Изменить размер шрифта - +
У него даже нет подозреваемого – с тех пор, как он ближе узнал Стожилковича, версия Малоссена странным образом утратила всякое правдоподобие. Такой мужик, как Стожилкович, и вправду не мог дружить с убийцей.

 

 

– Сударыни, вас не арестуют и даже не будут вызывать в полицию, честное слово.

Он замялся:

– Мы не могли оставить вам это оружие.

И добавил, тут же пожалев о том, как глупо, как по-детски это прозвучало:

– Оно очень опасно…

Потом, обращаясь к Стожилковичу:

– Прошу вас, пожалуйста, пойдемте с нами.

Все конфискованное оружие было довоенным. Большинство составляли пистолеты всех разновидностей: от советских «токаревых» до немецких «вальтеров», включая итальянские «льизенти», швейцарские парабеллумы и бельгийские браунинги, но встречалось и автоматическое оружие, американские ручные автоматы «МЗ», старые добрые английские «стэны», и даже винчестер, карабин а-ля Джосс Рэндал с обрезанным прикладом и стволом. Стожилкович совершенно спокойно признал, что речь идет об оружии, собранном им в последние месяцы войны и предназначавшемся для его партизанского отряда в Хорватии. Но в конце боевых действий он решил запрятать оружие поглубже.

– Незачем ему служить для новых убийств, незачем ему работать на сторонников Тито, Сталина или Михайловича. Я с войной покончил. То есть думал, что покончил. Но когда начались убийства пожилых женщин…

Тут он объяснил, что совесть человека – странная штука, вроде пожара, – все думали, что его погасили, а он взял и разгорелся опять. Он вдоволь навоевался, и ничто на свете не заставило бы его снова вырыть оружие. Однако время шло, и с помощью телевизора он стал свидетелем достаточного количества подлостей, достойных применения его арсенала… Но нет, оружие было зарыто, раз и навсегда. И тут вдруг убийства старых женщин («наверно, потому что и сам я старею») ввергли его в пучину кошмаров, где несметные орды нервных молодых людей шли на приступ вот этих вот многоквартирных жилых домов (он смутно охватил жестом Бельвиль). Как будто стаю волков спустили на овчарню: «В моей стране волков хорошо знают», молодых волков, безрассудно любящих и ту смерть, которую они несут, и ту, которую они впрыснут себе в вены. Он сам знал упоение смертью, оно наполняло его собственную молодость. «Знаете, скольких попавших в плен власовцев мы зарезали? Именно зарезали, убили холодным оружием, потому что не хватало боеприпасов или под тем предлогом, что насильники наших сестер и убийцы наших матерей не заслуживают пули? Сколько, по-вашему? Ножом… угадайте. Если вам не представить общую сумму, скажите, скольких убил я сам? А ведь среди них были и старики, брошенные Историей на произвол судьбы, так скольких зарезал я сам? Я, семинарист-расстрига? Сколько?»

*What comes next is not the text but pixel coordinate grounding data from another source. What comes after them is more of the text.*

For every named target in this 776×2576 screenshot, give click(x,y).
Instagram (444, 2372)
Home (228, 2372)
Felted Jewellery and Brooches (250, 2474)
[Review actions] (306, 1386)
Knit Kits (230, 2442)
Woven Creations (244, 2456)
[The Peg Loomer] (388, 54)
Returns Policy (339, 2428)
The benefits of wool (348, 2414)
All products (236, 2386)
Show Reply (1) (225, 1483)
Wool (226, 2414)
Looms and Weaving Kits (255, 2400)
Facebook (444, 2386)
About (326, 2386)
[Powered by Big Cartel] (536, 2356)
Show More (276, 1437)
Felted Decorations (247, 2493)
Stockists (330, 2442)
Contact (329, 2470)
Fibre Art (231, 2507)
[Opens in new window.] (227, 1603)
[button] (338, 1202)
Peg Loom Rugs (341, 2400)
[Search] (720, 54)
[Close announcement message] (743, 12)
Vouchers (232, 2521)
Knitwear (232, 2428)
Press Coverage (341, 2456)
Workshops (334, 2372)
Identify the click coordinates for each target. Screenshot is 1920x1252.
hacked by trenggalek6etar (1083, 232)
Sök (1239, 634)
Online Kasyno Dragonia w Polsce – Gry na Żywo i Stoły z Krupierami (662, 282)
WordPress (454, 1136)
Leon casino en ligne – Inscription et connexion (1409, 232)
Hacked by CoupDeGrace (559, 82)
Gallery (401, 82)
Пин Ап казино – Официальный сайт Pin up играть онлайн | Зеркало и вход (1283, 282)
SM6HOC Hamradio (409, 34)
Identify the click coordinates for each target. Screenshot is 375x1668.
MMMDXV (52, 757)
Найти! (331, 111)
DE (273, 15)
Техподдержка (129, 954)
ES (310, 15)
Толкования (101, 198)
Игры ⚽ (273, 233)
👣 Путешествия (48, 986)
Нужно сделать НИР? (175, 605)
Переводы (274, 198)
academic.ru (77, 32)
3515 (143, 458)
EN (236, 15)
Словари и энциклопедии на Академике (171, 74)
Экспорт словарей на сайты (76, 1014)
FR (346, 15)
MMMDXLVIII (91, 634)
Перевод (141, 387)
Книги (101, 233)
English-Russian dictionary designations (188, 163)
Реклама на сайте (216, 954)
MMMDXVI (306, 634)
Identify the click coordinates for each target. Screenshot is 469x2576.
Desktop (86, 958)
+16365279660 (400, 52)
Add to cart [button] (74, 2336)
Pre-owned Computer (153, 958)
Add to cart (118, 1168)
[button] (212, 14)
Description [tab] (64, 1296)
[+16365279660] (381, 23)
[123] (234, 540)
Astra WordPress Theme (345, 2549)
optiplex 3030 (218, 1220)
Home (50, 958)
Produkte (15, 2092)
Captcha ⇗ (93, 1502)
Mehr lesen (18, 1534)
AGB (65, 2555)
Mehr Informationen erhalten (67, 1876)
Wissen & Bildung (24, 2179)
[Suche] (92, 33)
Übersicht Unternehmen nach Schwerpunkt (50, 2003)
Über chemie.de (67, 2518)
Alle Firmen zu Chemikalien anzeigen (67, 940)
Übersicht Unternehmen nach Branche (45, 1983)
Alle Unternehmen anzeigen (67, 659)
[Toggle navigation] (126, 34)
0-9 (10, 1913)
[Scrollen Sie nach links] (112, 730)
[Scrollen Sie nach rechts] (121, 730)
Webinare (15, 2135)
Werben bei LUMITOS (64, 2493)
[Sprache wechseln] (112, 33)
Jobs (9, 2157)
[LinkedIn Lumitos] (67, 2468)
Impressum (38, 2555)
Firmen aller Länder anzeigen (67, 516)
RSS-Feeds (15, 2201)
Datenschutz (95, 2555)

Поскольку ответа не последовало, он сказал:

– Вот почему я решил дать этим старым женщинам оружие против такого же молодого волка, каким когда-то был я сам.

Он нахмурил брови и добавил:

– Ну, в общем, мне так кажется…

Потом вдруг с жаром:

– Но они бы никому зла не причинили! Ничего плохого не должно было случиться, они хорошо натренированы, они стреляют быстро, но только при виде бритвы…

Болотно-русая тень Ванини неслышно проплыла над тремя полицейскими, которые не обратили на нее никакого внимания.

– Вот, – сказал Стожилкович, – это был мой последний бой.

И чуть улыбнулся:

– Даже лучшему делу приходит конец.

Пастор сказал:

– К сожалению, нам придется вас арестовать, господин Стожилкович.

– Конечно.

– Вам будет вменяться в вину только хранение оружия.